I am exploring on using them as a list of input errors

type error = ErrorAccount | ErrorName | ErrorPhone

// react component
let (errors, set_errors) = React.useState(_=> list{})

//... on form submit: set errors
// show error if in the list
{ errors->List.has(ErrorPhone) ? "Invalid phone number" : React.null }

that way I don’t have to make a state for each error.

OK, I see why you want an immutable data structure like a list. But I would actually recommend to use a Belt.Set here instead of a list, as it is more suitable. It’s an immutable data structure as well, and it has ‘add’, ‘remove’, and ‘has’ operations directly instead of indirectly with ‘keep’. You’ll just need a couple of extra lines to set up the comparator for your custom type, after that it’s pretty simple to use.


Thanks, sounds like a better option. That way I don’t need extra conditionals with the has + keep I can just use remove

For only three kinds of errors, you may even be better off using a record:

type error = {account: bool, name: bool, phone: bool}

// later:
{ ? "Invalid phone number" : React.null }

IMO, lists are only worthwhile if you’re taking advantage of pattern matching. If you’re mostly using the List functions, then a different type is probably better.


so true… sounds like I was overengineering it. At least now I learned more about how to use Sets :slight_smile:

The reason this method won’t exist is because OCaml completely separates data from functions/methods.

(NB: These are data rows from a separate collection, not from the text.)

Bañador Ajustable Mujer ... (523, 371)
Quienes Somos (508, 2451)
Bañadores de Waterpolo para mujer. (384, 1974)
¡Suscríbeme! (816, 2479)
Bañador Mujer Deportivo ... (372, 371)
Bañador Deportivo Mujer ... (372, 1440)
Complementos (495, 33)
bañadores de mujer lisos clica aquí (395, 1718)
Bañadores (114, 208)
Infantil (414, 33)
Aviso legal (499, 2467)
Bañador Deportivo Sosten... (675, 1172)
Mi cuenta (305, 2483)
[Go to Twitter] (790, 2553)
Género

In OOP, you can add methods to classes, and call those methods. If one of those methods is isEqual, you’d implement the remove function by calling that method.

But in OCaml, data doesn’t have methods. If you wanted to make this method, you’d have to pass in an isEqual method (along with the element you want to remove). It’s easier to just have filter.

OCaml does have a generic isEqual method (eq) - but you really wanna avoid it for complicated data types.